**Work to be completed**
Your answer must be an exact repeat of the lines from the one containing "Screen dimensions: 522x384" through the last line of the records, both included, with no pictures.

╭─ Available data

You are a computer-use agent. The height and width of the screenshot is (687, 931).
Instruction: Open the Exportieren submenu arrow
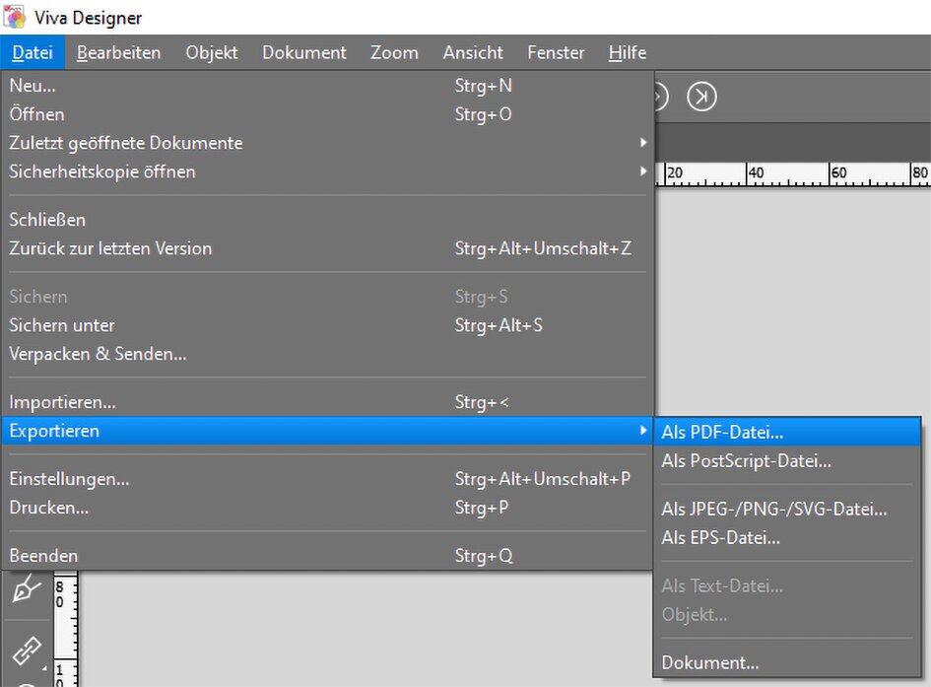click(643, 431)
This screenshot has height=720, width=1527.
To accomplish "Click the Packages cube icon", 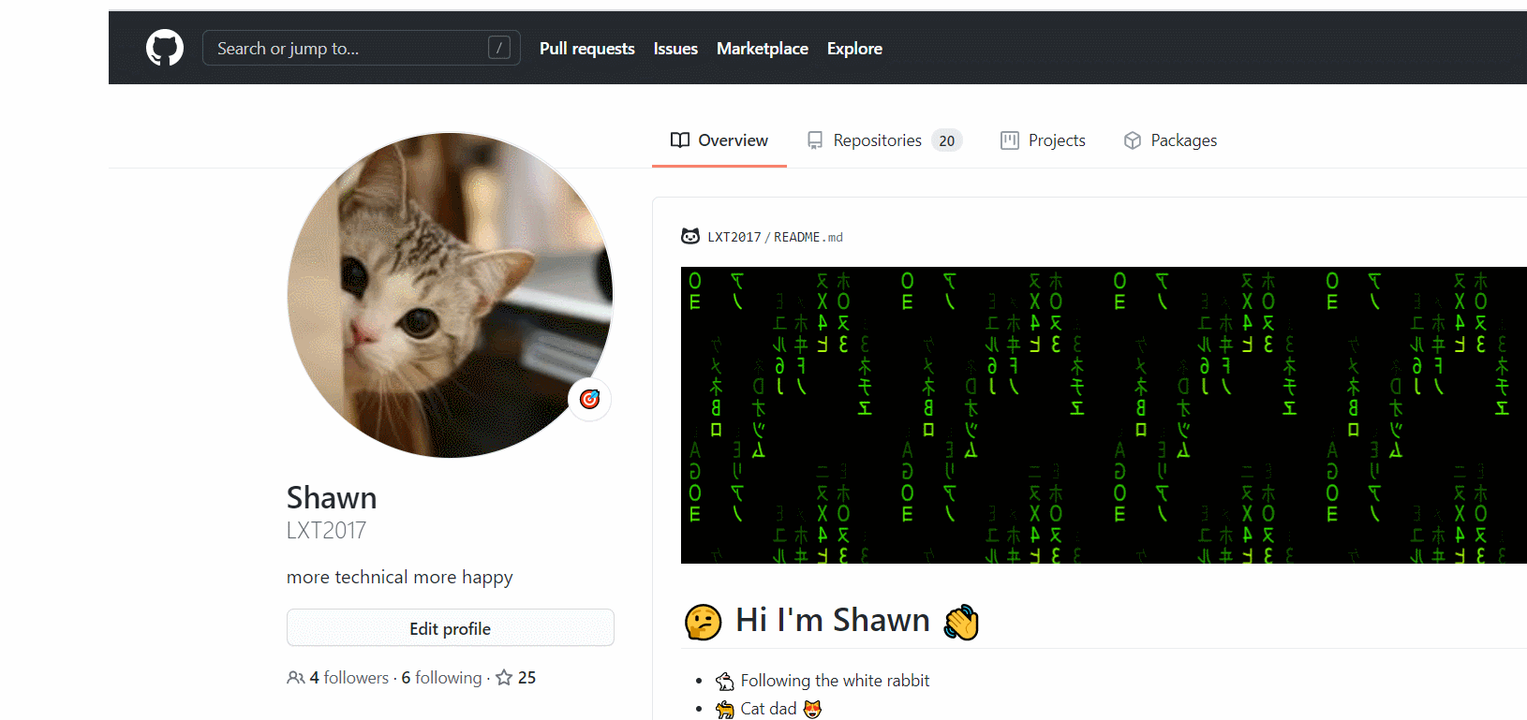I will point(1133,140).
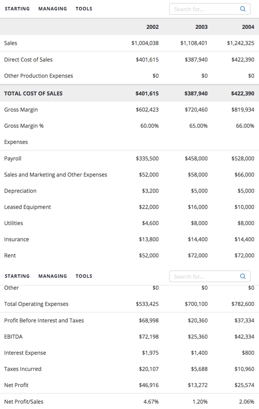259x409 pixels.
Task: Click the TOTAL COST OF SALES row heading
Action: click(33, 94)
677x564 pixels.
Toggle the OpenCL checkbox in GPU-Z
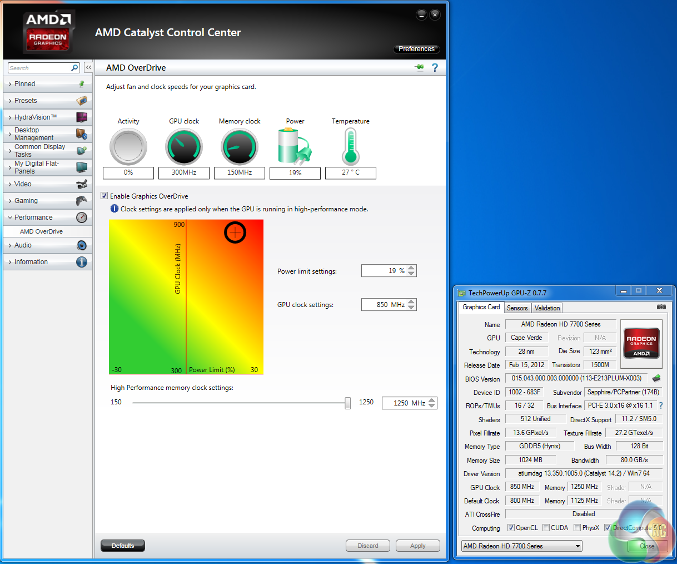point(511,528)
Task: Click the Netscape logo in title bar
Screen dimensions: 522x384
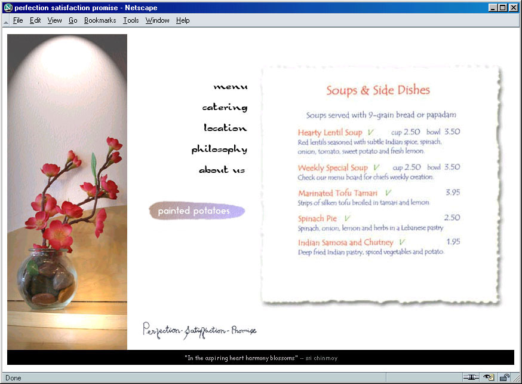Action: coord(8,8)
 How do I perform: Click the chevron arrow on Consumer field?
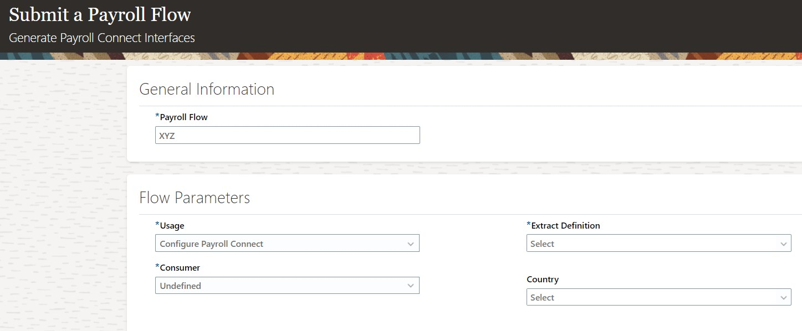pyautogui.click(x=411, y=286)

╰─

**Result below**
Screen dimensions: 522x384
Action: coord(8,8)
 How do I perform: Click the chevron arrow on Consumer field?
pyautogui.click(x=411, y=286)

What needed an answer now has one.